Swedish serial rapist

Smygaren (The creeper) is an unidentified serial rapist, active in Gothenburg, Sweden during the 1990s. In June 2007, a man was arrested on suspicion of being the perpetrator, and was charged with five counts of rape and two counts of sexual assault. The suspected perpetrator was linked to at least one of the crime scenes via DNA evidence, with authorities also discovering that he had been convicted of rape in neighboring Norway.

In November 2008, the suspect was convicted by the Gothenburg District Court for four cases of serious rape and one sexual assault, and sent off to a closed psychiatric care clinic. A month later, the verdict was upheld, and the convicted refused to appeal it.
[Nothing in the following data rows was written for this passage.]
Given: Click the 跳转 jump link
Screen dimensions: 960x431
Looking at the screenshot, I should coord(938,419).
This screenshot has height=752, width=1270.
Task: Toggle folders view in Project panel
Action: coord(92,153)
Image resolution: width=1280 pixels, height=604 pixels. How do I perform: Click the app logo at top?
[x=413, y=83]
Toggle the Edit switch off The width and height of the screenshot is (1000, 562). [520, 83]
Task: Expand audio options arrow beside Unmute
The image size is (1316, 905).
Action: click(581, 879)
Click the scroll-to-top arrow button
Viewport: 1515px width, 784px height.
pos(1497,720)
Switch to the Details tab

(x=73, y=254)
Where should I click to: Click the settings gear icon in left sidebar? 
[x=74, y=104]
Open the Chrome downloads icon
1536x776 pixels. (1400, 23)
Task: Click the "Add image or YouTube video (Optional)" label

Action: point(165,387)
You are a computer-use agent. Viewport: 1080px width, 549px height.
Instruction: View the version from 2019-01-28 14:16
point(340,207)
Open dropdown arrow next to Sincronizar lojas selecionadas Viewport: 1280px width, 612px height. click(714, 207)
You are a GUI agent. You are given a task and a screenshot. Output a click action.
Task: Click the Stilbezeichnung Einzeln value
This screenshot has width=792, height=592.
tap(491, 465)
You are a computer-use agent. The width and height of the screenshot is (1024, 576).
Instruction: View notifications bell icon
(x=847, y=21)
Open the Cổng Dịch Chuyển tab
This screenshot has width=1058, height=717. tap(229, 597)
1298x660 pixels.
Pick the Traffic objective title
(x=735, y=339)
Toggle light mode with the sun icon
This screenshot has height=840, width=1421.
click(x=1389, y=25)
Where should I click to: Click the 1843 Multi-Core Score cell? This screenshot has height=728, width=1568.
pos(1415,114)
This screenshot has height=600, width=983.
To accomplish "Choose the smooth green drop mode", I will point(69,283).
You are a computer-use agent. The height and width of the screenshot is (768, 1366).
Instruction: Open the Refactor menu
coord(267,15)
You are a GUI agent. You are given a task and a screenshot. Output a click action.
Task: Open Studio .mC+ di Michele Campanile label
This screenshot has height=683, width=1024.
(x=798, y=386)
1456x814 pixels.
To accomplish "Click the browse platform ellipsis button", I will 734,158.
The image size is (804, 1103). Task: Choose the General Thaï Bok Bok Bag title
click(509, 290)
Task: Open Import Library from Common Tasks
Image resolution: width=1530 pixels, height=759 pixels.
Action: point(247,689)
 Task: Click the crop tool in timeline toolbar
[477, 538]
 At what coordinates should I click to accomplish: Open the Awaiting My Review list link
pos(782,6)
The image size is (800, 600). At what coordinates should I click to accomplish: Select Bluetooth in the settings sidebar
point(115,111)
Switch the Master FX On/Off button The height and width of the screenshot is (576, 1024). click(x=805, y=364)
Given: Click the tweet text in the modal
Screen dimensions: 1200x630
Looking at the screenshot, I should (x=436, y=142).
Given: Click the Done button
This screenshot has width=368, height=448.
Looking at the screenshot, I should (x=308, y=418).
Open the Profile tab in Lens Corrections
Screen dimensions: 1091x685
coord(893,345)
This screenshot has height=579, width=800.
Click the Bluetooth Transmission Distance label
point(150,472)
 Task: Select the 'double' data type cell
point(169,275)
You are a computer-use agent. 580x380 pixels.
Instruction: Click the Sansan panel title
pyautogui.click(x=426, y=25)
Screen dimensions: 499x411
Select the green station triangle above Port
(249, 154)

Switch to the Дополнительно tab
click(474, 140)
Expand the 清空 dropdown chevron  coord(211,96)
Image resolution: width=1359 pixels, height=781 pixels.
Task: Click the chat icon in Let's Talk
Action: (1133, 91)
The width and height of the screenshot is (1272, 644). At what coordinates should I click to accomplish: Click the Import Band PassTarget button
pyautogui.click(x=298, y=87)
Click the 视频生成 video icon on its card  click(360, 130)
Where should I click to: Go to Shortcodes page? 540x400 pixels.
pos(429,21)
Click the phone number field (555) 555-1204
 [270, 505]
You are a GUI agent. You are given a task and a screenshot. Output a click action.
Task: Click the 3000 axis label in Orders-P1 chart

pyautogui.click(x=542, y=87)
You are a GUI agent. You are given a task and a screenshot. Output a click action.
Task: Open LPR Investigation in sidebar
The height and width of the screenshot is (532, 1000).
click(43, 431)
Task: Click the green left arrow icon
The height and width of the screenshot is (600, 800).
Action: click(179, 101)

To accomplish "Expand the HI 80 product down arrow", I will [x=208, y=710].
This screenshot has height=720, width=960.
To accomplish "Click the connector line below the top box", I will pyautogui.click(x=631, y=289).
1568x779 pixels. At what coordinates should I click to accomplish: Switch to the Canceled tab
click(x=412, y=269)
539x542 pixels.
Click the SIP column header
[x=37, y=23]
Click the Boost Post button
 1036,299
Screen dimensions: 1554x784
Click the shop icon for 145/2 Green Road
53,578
The nickname "the creeper" was because the man climbed through open windows to get to his victims. The rapist had the habit of lounging over his victims, who were asleep in their bed, and then holding a knife to the victim's neck.

== Timeline ==
- 2000: Unlawful threats. Sentence: Forensic psychiatric care.
- 2002: Unlawful threats. Sentence: One month of imprisonment.
- 2003: Rape, illegal threats, drug offences in Norway. Given three years imprisonment.
- 2007: Drug offence. Given a year of imprisonment.
- 2008: Attempted drug offence. This penalty is included from the judgment above.